For what it's worth, there are some good qualities here. Idle peasants will automatically find work if left alone, and the game will tell you how many peasants are working on each resource. Pathfinding is generally decent, although sometimes units will go the wrong way and get stuck. The computer opponents will put up a tough fight in both campaign and skirmish modes. And as already mentioned, it can be awesome to throw thousands of units against an opposing army numbering in the thousands. It's unfortunate that basic control problems ruin the rest of the game.
Multiplayer is available on LAN and the Internet through GSC's game browser. The browser is functional, but it doesn't have any advanced player-matching abilities. There is some statistical tracking that shows people have been playing, but only a few players were online when we logged in during a week of testing, so don't expect a bustling community. The multiplayer action itself is typical of the genre. You'll build your base and your army and then attack the enemy, and the victor will be the one that managed his economy and/or made better strategic decisions along the way. You can build hero units in multiplayer as well, and unlike in the single-player game, they can die and be rebuilt like any other unit. Again, though, control problems fundamentally undermine what could have been a much more entertaining, full-scale RTS experience.

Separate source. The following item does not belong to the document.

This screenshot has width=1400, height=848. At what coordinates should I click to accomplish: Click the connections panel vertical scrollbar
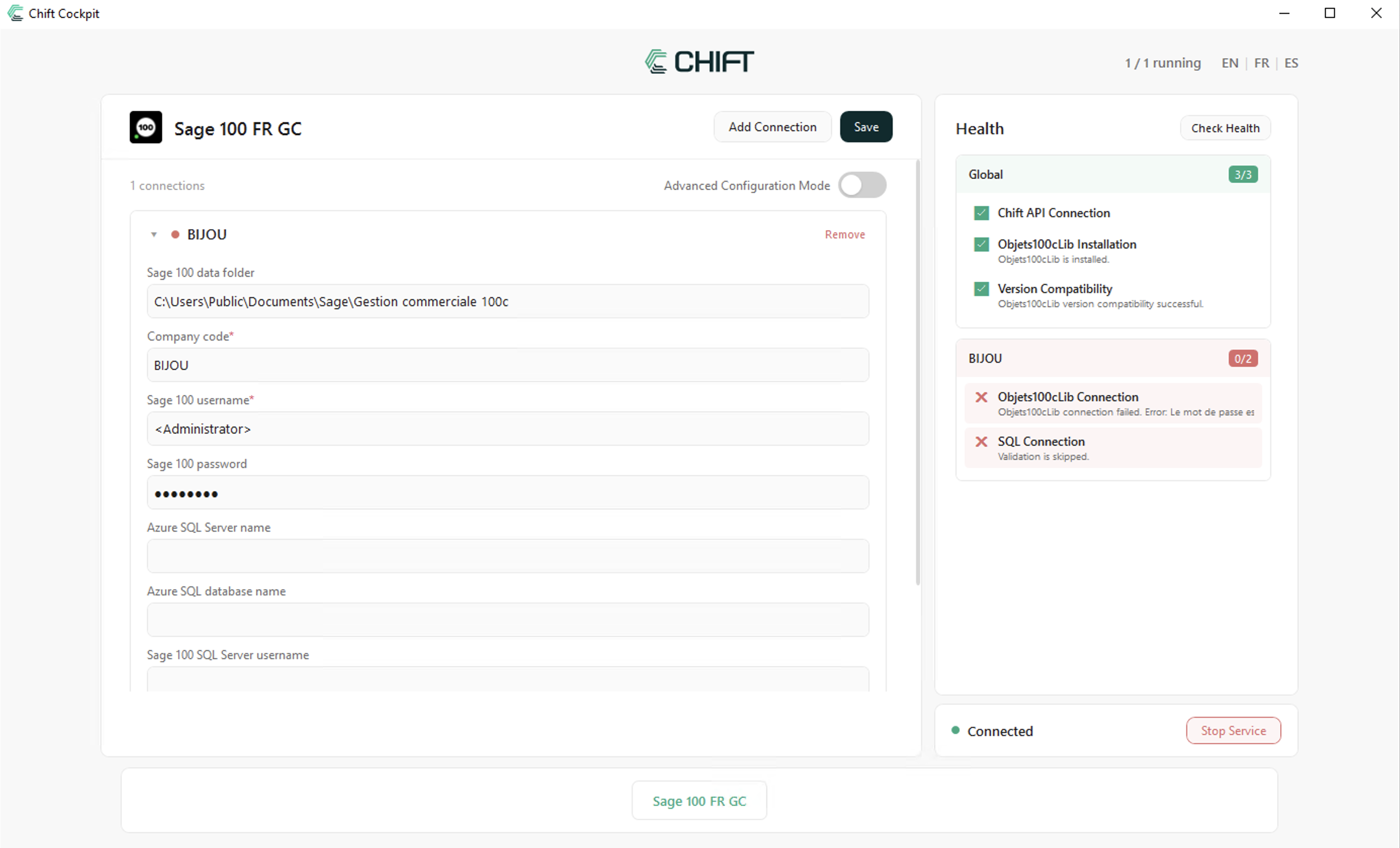pos(918,372)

The game may not have cutting-edge technology, but it still looks nice. The terrain and environments are pleasant to look at, though water appears a little too reflective. The fog of war also looks good (it appears as a swirling gray fog outside your field of vision). There are some other fine effects, such as walls that crumble as they take damage. Animations are simplistic, but since you'll mostly be playing from a zoomed-out perspective, this really doesn't detract from the gameplay. On the other hand, extreme issues with the frame rate during some of the larger battles can definitely get in the way of the action. The sound leaves something to be desired, too. The sounds of battle are OK, but there are no unit acknowledgments and the voice acting during campaign missions is poor.
It's too bad that the game has these numerous shortcomings. The thought of commanding Alexander's army in his famous battles is exciting. But the game doesn't even get this right. Part of what made Alexander so great was his military genius and his ability to achieve victory against all odds. You never get this feeling in the game, though. Even in the battle of Gaugamela, where Alexander's army was vastly outnumbered by the Persians, the game has you and the Persians on practically equal footing. All you need to do is order your army forward and you win; there is no strategy involved. As such, it's unfortunate that the developer couldn't spend more time with the game to truly make it fit its namesake. The game's poor execution means that real-time strategy fans would be much better off playing any number of other, similar games.